Akhir pekan lalu, seusai pesta pernikahan sahabat, saya dan beberapa teman terlibat percakapan menarik.
Di tengah beberapa orang menghapus riasan muka, ganti baju dan sekedar bersantai tengah malam, seorang teman bilang,
“I don’t believe if there’s anyone says “I don’t care about your past, because I only believe in our future!”
To me, when I meet someone, when I make a relationship with someone, I have to know what makes this person who she really is. And a person is defined by her past! I just need to know their past, that’s all.

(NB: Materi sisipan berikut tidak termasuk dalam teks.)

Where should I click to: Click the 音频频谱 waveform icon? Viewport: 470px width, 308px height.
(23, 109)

Then I’ll figure out how to deal with that person.”
Kata-kata ini, berikut gaya pengucapan teman saya yang sangat hidup, sudah sukses menyentil saya.
Kebetulan saya pernah menulis sesuatu tentang “investing in your future, rather than dwelling on your past”. Ternyata saya lupa, bahwa bagaimana kita sekarang adalah hasil tempaan masa lalu kita, baik itu mulai dari kecil, remaja, menjadi mahasiswa, atau hasil masa lalu kita dalam hitungan beberapa jam yang lalu.

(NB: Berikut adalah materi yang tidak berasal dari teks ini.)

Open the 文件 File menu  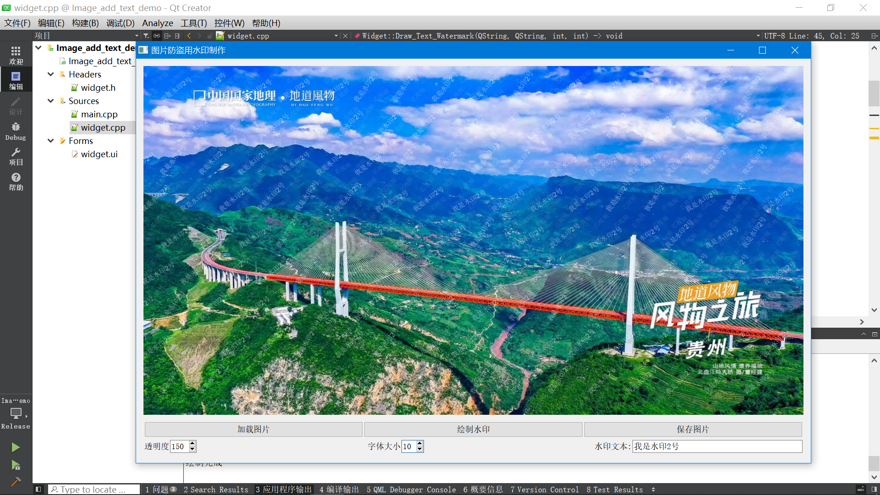(x=18, y=23)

Saya adalah bentukan mantan-mantan pacar saya.
Selama menjalin hubungan dengan mereka, ada proses belajar dalam diri setiap berinteraksi dengan mereka. Saya merasakan sendiri perubahan dalam bersikap, bertindak, melihat permasalahan, yang sangat mungkin ada sedikit pengaruh atau warisan karakter dari mereka. Mungkin karena itulah saya sempat limbung ketika kehilangan pegangan saat semua hubungan itu berakhir.
Namun saya sadar, bahwa saya tidak boleh mengagungkan masa lalu. Toh mereka yang pernah singgah dan menjadi fokus hari-hari saya tidak akan kembali juga.
Tetapi bagi siapapun yang sedang mencoba hadir, atau akan hadir, mengisi hari-hari dan hati saya, mari kita telaah pelan-pelan.
Saya ada dengan membawa resapan masa lalu saya. Demikian pula dengan kamu.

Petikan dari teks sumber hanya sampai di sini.